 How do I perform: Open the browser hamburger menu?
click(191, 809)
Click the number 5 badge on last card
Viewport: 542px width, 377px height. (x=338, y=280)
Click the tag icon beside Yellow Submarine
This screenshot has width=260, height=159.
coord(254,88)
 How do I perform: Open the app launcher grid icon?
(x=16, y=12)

---

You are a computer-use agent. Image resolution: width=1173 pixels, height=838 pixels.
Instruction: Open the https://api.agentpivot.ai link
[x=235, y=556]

---

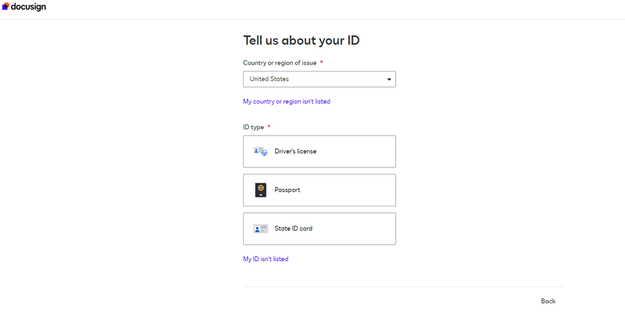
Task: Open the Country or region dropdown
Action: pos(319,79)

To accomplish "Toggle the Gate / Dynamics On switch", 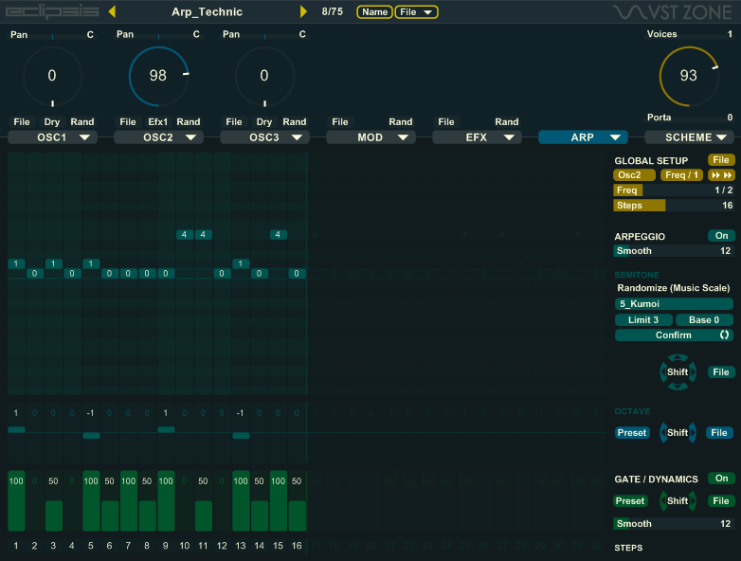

---

__Work required__. Your answer should consist solely of the lines above from the line with "How do I perform: Open the browser" to the line with "Click the tag icon beside Yellow Submarine", both included, reproduced exactly.

__Task solution__.
 How do I perform: Open the browser hamburger menu?
click(191, 809)
Click the number 5 badge on last card
Viewport: 542px width, 377px height. (x=338, y=280)
Click the tag icon beside Yellow Submarine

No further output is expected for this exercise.